Please print the rows below again verbatim, keeping every character and line unchanged.
BEGIN DATA PROVIDED
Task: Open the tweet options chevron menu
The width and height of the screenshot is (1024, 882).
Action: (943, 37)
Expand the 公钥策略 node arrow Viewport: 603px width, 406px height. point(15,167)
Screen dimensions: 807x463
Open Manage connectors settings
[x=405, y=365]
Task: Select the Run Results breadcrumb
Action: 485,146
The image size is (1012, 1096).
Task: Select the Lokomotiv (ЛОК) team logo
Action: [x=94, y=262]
END DATA PROVIDED
• [RESPONSE TO THE TASK]
Task: Open the tweet options chevron menu
The width and height of the screenshot is (1024, 882).
Action: (943, 37)
Expand the 公钥策略 node arrow Viewport: 603px width, 406px height. point(15,167)
Screen dimensions: 807x463
Open Manage connectors settings
[x=405, y=365]
Task: Select the Run Results breadcrumb
Action: 485,146
The image size is (1012, 1096).
Task: Select the Lokomotiv (ЛОК) team logo
Action: [x=94, y=262]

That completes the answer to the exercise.